Alternate molecule representation with some interesting properties
This is set of simple functions that convert molecules to and from a vector representation.
The representation is quite simple, it consists of blocks each of which contain atoms and relevant bond records.
[atom_record][bond_records]
These blocks are fixed size and each of these blocks has the property that they can be moved and mutated between vectors and will always form a graph[with one exception]. Note that the graph may not be chemical.
The only graphs that are not generated contain self references, i.e. an atom that has a bond to itself.
This property is generated by how the bonds are encoded in the vector.
A bond record has a bond type and an offset. The offset is the relative index to the atom to which it is bonded.
I.e. a single bond between atom index 1 and atom index 3 is encoded with bond_type=1, bond_offset=2 from atom 1 to atom 3 and bond_type=1, bond_offset=-2 from atom 3 to atom 1
When the graph is decoded, atom index generated via the offset is modulo the number of atoms, i.e. the generated index can wrap around the vector.
Note a mutation will always generate a graph, but it may not be chemical, so we may have to try a few times.
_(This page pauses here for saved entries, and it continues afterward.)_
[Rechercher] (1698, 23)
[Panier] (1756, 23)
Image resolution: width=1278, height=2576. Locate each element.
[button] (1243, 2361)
The mutation code is really quite random, and exists only to show how to swap pieces from one molecule to another.
from rdkit import Chem
from molvector import encode, decode, canonical_order, mutate
test3 = "NCCCCCOCC1OC(OCCc2c[nH]c3ccccc23)C(OCc2ccccc2)C(OCc2ccccc2)C1OCc1ccccc1"
test4 = "NCCCCC(C(=O)NCCc1ccccc1)N1Cc2[nH]c3ccccc3c2CC(NC(=O)Cc2ccccc2)C1=O.O=C(O)C(F)(F)F"
m = Chem.MolFromSmiles(test3)
m2 = Chem.MolFromSmiles(test4)
v = encode(m, canonical_order)[0]
v2 = encode(m2, canonical_order)[0]
while 1:
r = mutate(v,v2)
mol = decode(r)
if mol:
smi = Chem. MolToSmiles(mol)
print(smi)
break
The default N is 100,000 random samples are tested. Many will not generate unique smiles during smiles traversals.
from molvector import encode
from rdkit.Chem import MolFromSmiles
test = "NCCCCCOCC1OC(OCCc2c[nH]c3ccccc23)C(OCc2ccccc2)C(OCc2ccccc2)C1OCc1ccccc1"
m = MolFromSmiles(test3)
vectors = encode(m)
To control N
import functools
from molvector import generate_random_smiles_orders
vectors = encode(m, functools.partial(generate_random_smiles_orders, N=100))
Now it may be that this encoding ends up not being useful, however I have noted that the MAE in my training sessions drops quicker as (I believe) there is not as much to learn as when using smiles strings as inputs.
Additionally, stereochemistry can be encoded correctly (this is not yet done:)
By default the encoder generates an ensemble of molvectors in random but unique smiles orders. This can take a bit of time but is easy to parallelize.
There needs to be some heuristic on how many random smiles we should check for a given size of input. Currently we try 10,000 times to generate random smiles for any input size.